You see, I “run” (and I use that term very loosely because I currently post probably three times a year) a blog of my own called Confessions of a Woman in Over Her Head. As I said, I’m not the greatest blogger. Actually, I’m not a very reliable person, so blogging is hard for me. I like to think I am, but I’m really not. Anyway, I am getting away from myself. I’m going too fast.
Let me slow down and formally introduce myself: My name is Kimberly, I’m Caitlin’s cousin on her mother’s side. We are really close in age, and in life. (You all know Debi right?! Amazing woman, and I’m lucky enough to have her sister, Donna, as my mother!)
And those women, a book could be written on their lives. A book could be written on all the love and guidance they have given to us over the years. I’m not sure if a better example of a family sticking together exists in this world. I really don’t.
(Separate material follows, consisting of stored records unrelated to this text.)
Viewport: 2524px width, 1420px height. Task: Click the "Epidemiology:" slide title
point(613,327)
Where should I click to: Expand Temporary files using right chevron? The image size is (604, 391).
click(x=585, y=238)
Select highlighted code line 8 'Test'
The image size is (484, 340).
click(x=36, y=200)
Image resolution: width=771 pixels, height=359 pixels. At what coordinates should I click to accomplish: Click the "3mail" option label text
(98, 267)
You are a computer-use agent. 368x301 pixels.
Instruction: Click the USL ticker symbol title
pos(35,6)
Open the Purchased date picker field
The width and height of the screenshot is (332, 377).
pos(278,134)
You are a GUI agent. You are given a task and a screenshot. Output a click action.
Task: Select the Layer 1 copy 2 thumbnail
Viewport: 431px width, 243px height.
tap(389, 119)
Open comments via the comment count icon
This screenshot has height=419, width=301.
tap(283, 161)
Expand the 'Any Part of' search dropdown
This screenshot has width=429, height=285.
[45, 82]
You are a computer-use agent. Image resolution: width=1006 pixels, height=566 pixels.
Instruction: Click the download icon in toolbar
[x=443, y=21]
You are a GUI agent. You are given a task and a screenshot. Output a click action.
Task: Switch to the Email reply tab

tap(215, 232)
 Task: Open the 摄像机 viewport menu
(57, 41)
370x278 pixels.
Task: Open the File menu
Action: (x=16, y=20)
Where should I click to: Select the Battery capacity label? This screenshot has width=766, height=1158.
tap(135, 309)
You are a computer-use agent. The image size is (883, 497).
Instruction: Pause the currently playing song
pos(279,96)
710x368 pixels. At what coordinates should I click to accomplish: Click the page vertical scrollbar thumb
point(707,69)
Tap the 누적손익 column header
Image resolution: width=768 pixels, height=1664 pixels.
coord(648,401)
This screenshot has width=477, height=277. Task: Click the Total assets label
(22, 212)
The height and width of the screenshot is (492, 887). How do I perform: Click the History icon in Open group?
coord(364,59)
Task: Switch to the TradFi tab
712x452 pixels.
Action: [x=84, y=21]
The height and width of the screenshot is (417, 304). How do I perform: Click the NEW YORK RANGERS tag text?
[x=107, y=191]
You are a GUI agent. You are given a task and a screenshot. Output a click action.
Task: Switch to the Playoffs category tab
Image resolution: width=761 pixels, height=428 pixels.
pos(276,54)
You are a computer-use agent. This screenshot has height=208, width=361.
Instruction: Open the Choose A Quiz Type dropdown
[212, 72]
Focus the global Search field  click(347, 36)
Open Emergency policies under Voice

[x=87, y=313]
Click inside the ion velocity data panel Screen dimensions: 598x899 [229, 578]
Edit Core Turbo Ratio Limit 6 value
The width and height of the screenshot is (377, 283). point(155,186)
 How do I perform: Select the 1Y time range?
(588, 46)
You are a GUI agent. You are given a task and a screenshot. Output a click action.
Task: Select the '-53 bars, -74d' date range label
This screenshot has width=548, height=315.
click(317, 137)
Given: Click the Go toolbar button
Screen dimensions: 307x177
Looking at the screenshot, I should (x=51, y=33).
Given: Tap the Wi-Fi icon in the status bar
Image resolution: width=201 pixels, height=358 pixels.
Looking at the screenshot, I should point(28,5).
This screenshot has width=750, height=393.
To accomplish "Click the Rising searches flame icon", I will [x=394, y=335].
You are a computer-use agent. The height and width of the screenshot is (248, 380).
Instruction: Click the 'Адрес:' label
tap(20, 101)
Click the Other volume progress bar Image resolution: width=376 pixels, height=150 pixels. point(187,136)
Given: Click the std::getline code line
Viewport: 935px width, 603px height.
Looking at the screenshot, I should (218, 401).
But, as usual, I digress. So back to the basics, my name is Kimberly. My significant other, of ten and a half years (but NOT my husband, we decided that “living in sin” is a lot more fun) is Roger.
And my daughter is Mia. Mia is nine. Mia is autistic. Mia is classically autistic. Mia is non-verbal autistic (although she does speak, but mainly with echolalia). Mia is what you perceive autism to be, and at the same time, she is so much more.
That, right there, is mainly the topic of my blog – Mia and her autism.
It is mainly the reason I claim to be “in over my head.” Autism comes out of nowhere, it isn’t part of the plan.
Autism throws you for a loop, and in the beginning it’s like having a child that speaks a different language. Luckily, during the ensuing years we have managed to form a language of our own that works. (Much like all new mothers, new families, you find out what works for you and throw the rest away).
So, over the past seven years since Mia’s diagnosis I have slowly begun to get my head above water. First with little breaths here and there. Then a slow tread until finally, one day, I found myself swimming. And now there are times when I am able to swim a breast stroke through this life of mine faster than Michael Phelps (is he still a thing?).
Of course, as with all things in life, there are times I still sink back underneath the surface – when things become challenging. Those days are hard. They are difficult. Those are days I wish I never had to live through. Days when Mia’s body doesn’t listen to her mind and she is unable to do simple tasks she can normally accomplish with ease.
And, as a mother, the frustration she feels is felt by me, deep inside my soul. But surprisingly enough, it is the rough moments in life that I am able to look around and realize just how lucky I am, because it is in those moments that I realize, I never am, nor was I ever, actually “in over my head”..
And this is why: At my worst moments, my family is around to rescue me. They are there to throw me a life preserver. They are there to cheer me on. They are everything. They are MY everything.
I am blessed. I am absolutely, unequivocally blessed to have such a strong family unit. To have been taught since birth to lean on my family. To have be taught that life is hard.
Horrible things will happen. But, it is in those dreadful moments that we all huddle close together, and hold each other until the storm passes and the waters calm…. and it is again safe to swim.